The network was sectioned off into two distinct areas:

It was hoped that this split would give the charity plausible deniability. Members were free to use their ‘side’ of the internet as they saw fit, as long as they stayed within Farset’s code of conduct, and the law. Farset wouldn’t keep any access logs, and respect member privacy, hoping to ensure that members were protected in what they chose to do in a hackerspace, but also that Farset itself could be safe from anything other than the crime of providing public internet access.

Managed vs. unmanaged internet

A lot of our members like to experiment with networks (it’s how I ended up being in charge of the mess I created here) however, as much freedom as we like to offer everyone in the space, it wasn’t long before the core internet and network services were solely controlled by ‘trusted people’ and the Directors. This was an obvious requirement, but a restrictive one, that prevented new members from having the same level of fun as we did when Farset first opened. There was also the requirement of trust - we (Farset) managed the internet, and it was up to members to believe our word that we wouldn’t restrict or track what people were doing.

In an attempt to combat these problems, and give complete freedom back to the members, the last public IPv4 address we had left was designated deimos.unit1.farsetlabs.org.uk - a No man’s land where a raw internet port was left for any member to ‘Do What Thou Wilt’ (be it Active Directory, running MITM attacks, messing with mail servers, etc.) assuming they still abided by rule #0.

Um, Tor?

It was quickly pointed out that there was nothing stopping this port being used as a Tor exit node, and by design, nothing we could do to restrict it. This resulted in a debate in Farset between:

  1. tell Tibus that this IP is dirty, and to fend off complaints from DMCA and Government agencies
  2. drop the whole port thing, because we’re a charity, a business with legal requirements, limited funding, and enough stress from other legitimate activity (freedom isn’t free)

###In conclusion:

It would be nice to run a Tor exit node, few dispute that - however, the problems it comes with, both legal and administrative, are not worth our, or our ISPs time.

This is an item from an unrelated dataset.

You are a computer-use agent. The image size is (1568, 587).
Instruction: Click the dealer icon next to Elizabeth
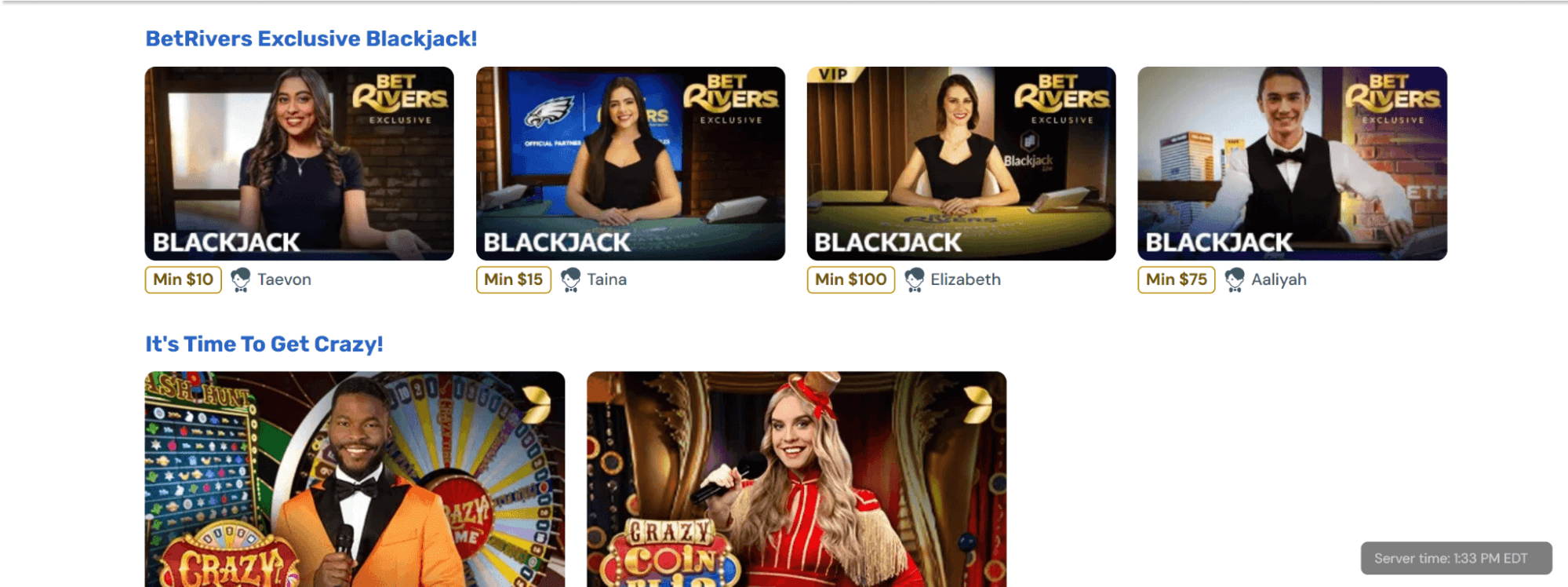(915, 279)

We do run a Tor relay, and custom on-site proxy & resolver to allow .onion address access from within the space (Try DuckDuckGo on http://3g2upl4pq6kufc4m.onion/)

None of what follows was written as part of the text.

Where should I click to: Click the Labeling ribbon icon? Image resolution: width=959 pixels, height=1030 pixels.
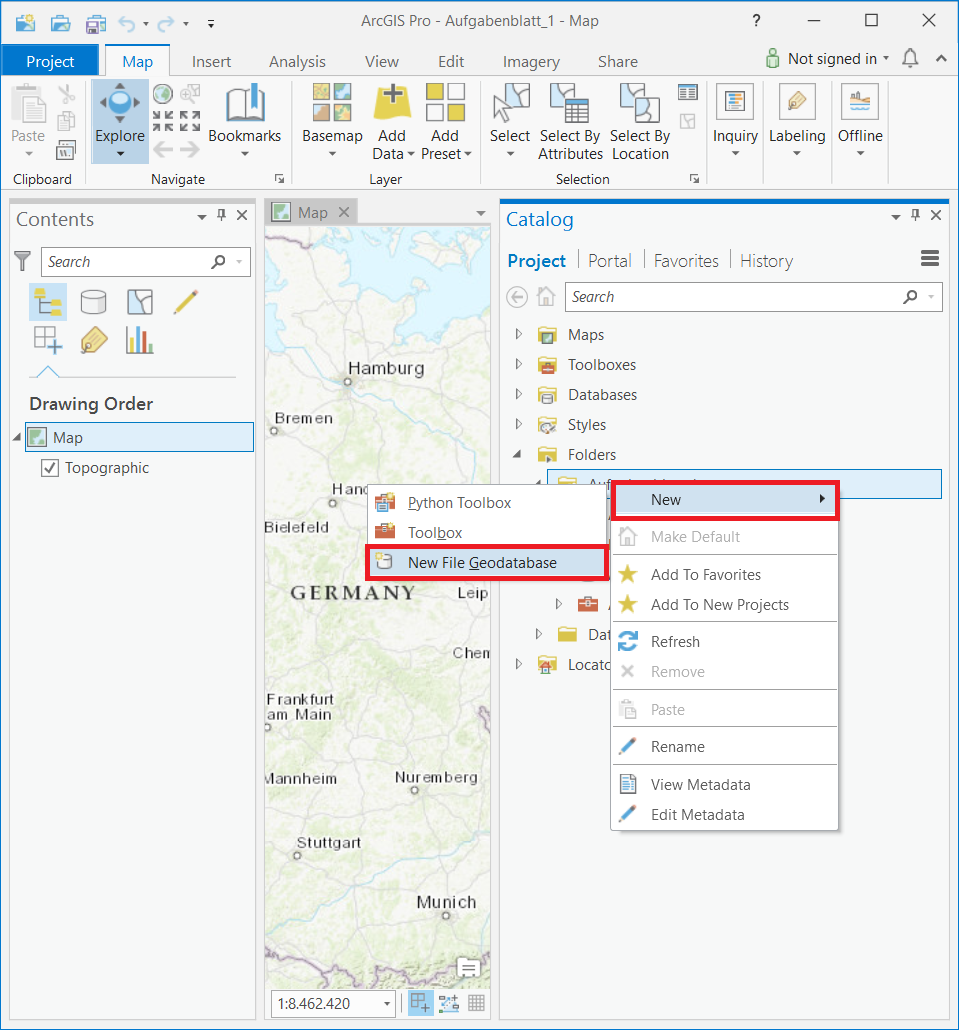[x=796, y=104]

We currently do ​not​ relay traffic for the Tor network, however I personally have no issue with this. It would be nice to add to our list of ‘nice things we do’, but it is still the legal responsibility of the directors to make that decision. I haven’t bothered them with the question, but it’d be up there with running a full Bitcoin node, and offering free hosting for other charities and good causes.